Report every line in the data below that contains the word "width", and copy each such line in full. Only a match with the same capitalization counts.

____ Input material

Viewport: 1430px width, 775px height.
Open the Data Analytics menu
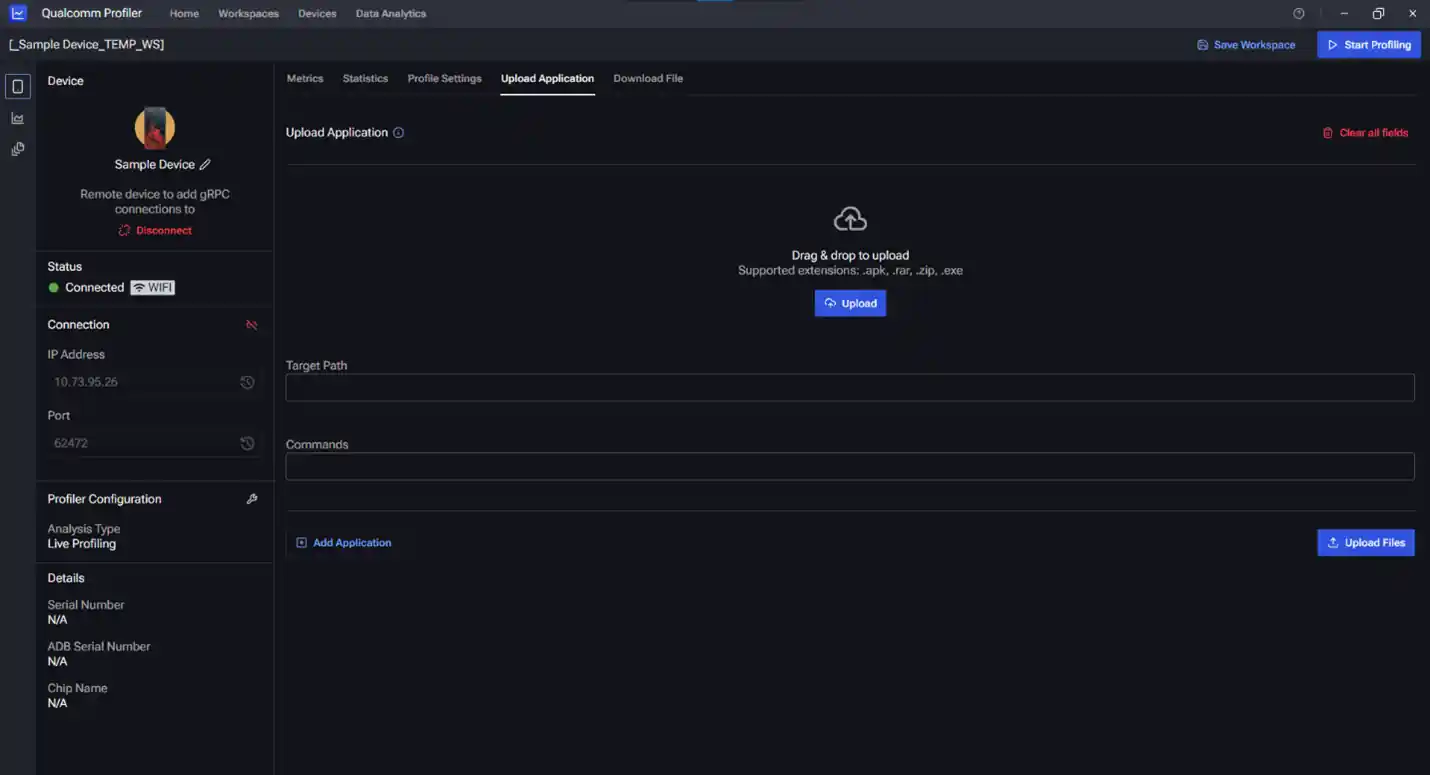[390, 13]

________
____ Input material

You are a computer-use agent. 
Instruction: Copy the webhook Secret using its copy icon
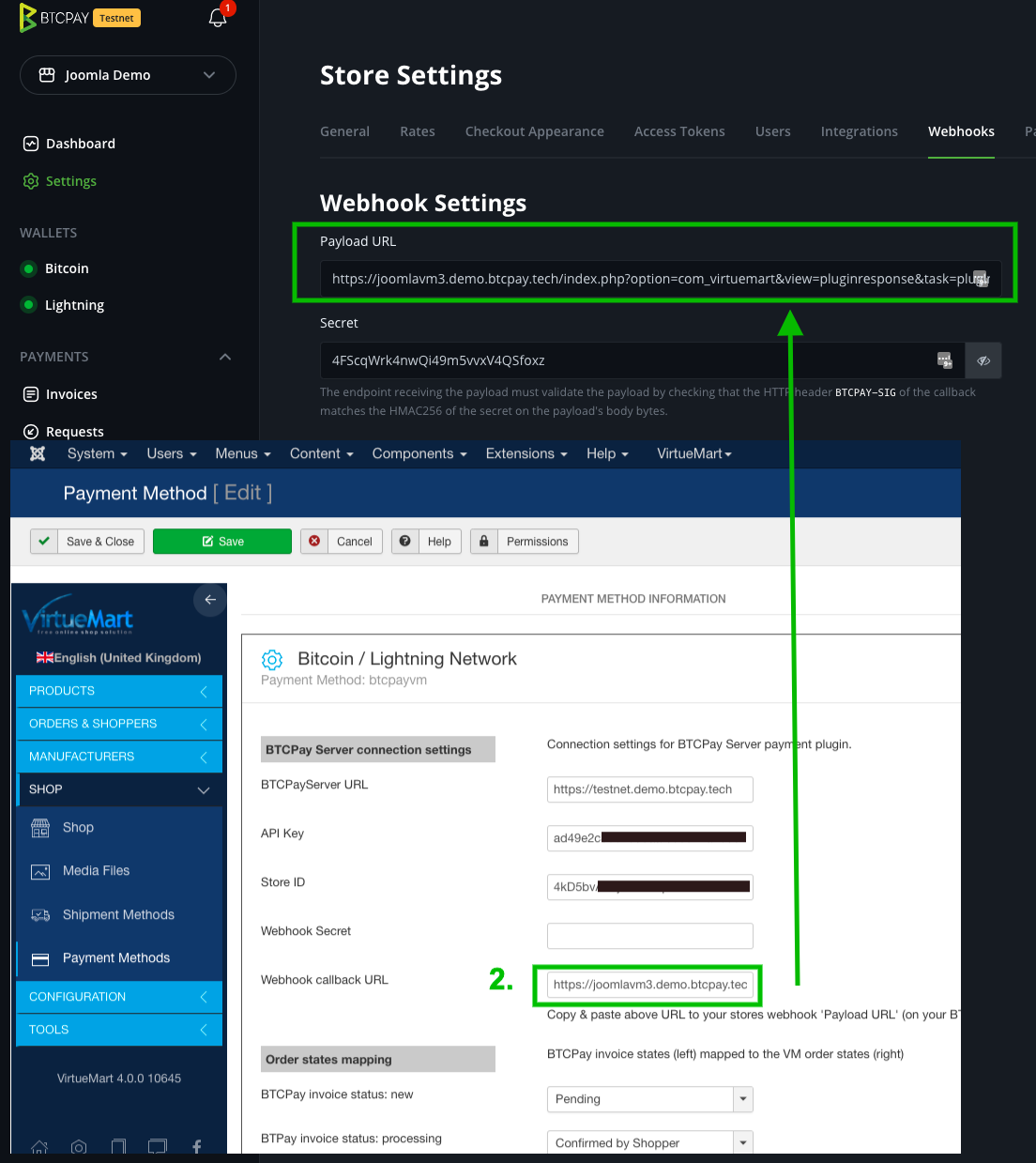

________
____ Input material

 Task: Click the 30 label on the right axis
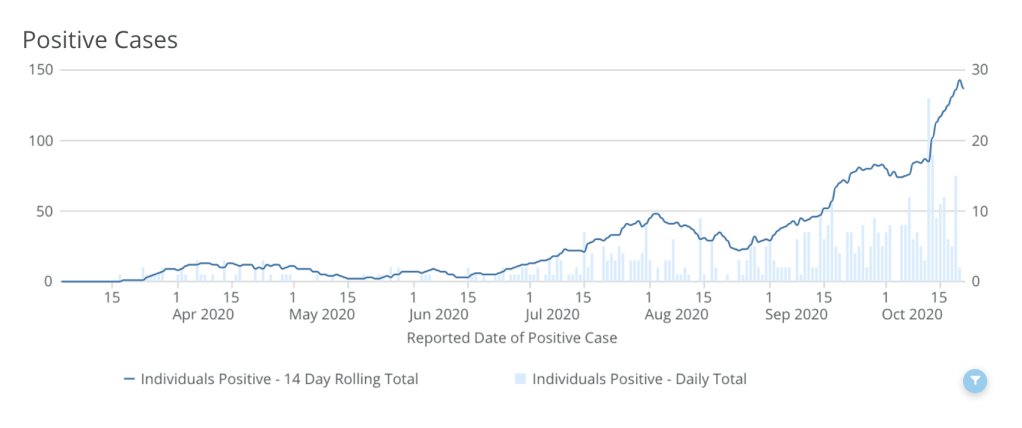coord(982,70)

________

## Correct output
Viewport: 1430px width, 775px height.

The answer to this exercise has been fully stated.